Exercise prompt:
The output is to match the entries below character for character.

-- Input data follows --

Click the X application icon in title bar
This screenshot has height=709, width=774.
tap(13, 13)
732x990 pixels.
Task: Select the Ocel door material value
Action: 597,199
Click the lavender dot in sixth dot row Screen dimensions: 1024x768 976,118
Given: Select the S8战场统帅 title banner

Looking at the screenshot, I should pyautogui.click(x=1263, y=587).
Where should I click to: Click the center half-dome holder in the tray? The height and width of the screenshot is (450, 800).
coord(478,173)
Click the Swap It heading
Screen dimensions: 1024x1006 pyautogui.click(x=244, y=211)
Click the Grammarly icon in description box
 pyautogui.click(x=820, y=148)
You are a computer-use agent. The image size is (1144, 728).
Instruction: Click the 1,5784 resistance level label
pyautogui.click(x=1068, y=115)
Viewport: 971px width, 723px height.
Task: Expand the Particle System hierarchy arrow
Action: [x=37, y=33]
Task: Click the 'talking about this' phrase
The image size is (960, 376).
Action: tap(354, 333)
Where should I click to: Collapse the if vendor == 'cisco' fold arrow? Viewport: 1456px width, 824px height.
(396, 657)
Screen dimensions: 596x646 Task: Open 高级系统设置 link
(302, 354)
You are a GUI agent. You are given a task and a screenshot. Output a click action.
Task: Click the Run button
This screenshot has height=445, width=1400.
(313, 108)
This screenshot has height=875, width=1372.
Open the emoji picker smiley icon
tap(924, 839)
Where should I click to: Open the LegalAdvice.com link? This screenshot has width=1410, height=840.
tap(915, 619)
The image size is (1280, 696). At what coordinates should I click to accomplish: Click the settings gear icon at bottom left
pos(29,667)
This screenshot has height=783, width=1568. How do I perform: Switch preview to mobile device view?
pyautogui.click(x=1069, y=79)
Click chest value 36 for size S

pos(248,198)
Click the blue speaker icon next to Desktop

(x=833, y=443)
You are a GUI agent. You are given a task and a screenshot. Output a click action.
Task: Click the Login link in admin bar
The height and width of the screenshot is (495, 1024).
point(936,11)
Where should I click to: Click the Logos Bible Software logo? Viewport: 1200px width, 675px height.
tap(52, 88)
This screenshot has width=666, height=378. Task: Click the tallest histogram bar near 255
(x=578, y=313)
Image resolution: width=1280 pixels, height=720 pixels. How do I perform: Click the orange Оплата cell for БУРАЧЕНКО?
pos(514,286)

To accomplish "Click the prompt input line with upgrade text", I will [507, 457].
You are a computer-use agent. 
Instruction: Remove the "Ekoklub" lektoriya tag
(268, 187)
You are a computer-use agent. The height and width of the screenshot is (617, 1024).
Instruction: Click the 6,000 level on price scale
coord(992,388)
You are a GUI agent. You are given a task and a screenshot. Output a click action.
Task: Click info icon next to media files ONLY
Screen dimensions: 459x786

-- Input data concluded --

Solution to this task:
Click the X application icon in title bar
This screenshot has height=709, width=774.
tap(13, 13)
732x990 pixels.
Task: Select the Ocel door material value
Action: 597,199
Click the lavender dot in sixth dot row Screen dimensions: 1024x768 976,118
Given: Select the S8战场统帅 title banner

Looking at the screenshot, I should pyautogui.click(x=1263, y=587).
Where should I click to: Click the center half-dome holder in the tray? The height and width of the screenshot is (450, 800).
coord(478,173)
Click the Swap It heading
Screen dimensions: 1024x1006 pyautogui.click(x=244, y=211)
Click the Grammarly icon in description box
 pyautogui.click(x=820, y=148)
You are a computer-use agent. The image size is (1144, 728).
Instruction: Click the 1,5784 resistance level label
pyautogui.click(x=1068, y=115)
Viewport: 971px width, 723px height.
Task: Expand the Particle System hierarchy arrow
Action: [x=37, y=33]
Task: Click the 'talking about this' phrase
The image size is (960, 376).
Action: tap(354, 333)
Where should I click to: Collapse the if vendor == 'cisco' fold arrow? Viewport: 1456px width, 824px height.
(396, 657)
Screen dimensions: 596x646 Task: Open 高级系统设置 link
(302, 354)
You are a GUI agent. You are given a task and a screenshot. Output a click action.
Task: Click the Run button
This screenshot has height=445, width=1400.
(313, 108)
This screenshot has height=875, width=1372.
Open the emoji picker smiley icon
tap(924, 839)
Where should I click to: Open the LegalAdvice.com link? This screenshot has width=1410, height=840.
tap(915, 619)
The image size is (1280, 696). At what coordinates should I click to accomplish: Click the settings gear icon at bottom left
pos(29,667)
This screenshot has height=783, width=1568. How do I perform: Switch preview to mobile device view?
pyautogui.click(x=1069, y=79)
Click chest value 36 for size S

pos(248,198)
Click the blue speaker icon next to Desktop

(x=833, y=443)
You are a GUI agent. You are given a task and a screenshot. Output a click action.
Task: Click the Login link in admin bar
The height and width of the screenshot is (495, 1024).
point(936,11)
Where should I click to: Click the Logos Bible Software logo? Viewport: 1200px width, 675px height.
tap(52, 88)
This screenshot has width=666, height=378. Task: Click the tallest histogram bar near 255
(x=578, y=313)
Image resolution: width=1280 pixels, height=720 pixels. How do I perform: Click the orange Оплата cell for БУРАЧЕНКО?
pos(514,286)

To accomplish "Click the prompt input line with upgrade text", I will [507, 457].
You are a computer-use agent. 
Instruction: Remove the "Ekoklub" lektoriya tag
(268, 187)
You are a computer-use agent. The height and width of the screenshot is (617, 1024).
Instruction: Click the 6,000 level on price scale
coord(992,388)
You are a GUI agent. You are given a task and a screenshot. Output a click action.
Task: Click info icon next to media files ONLY
Screen dimensions: 459x786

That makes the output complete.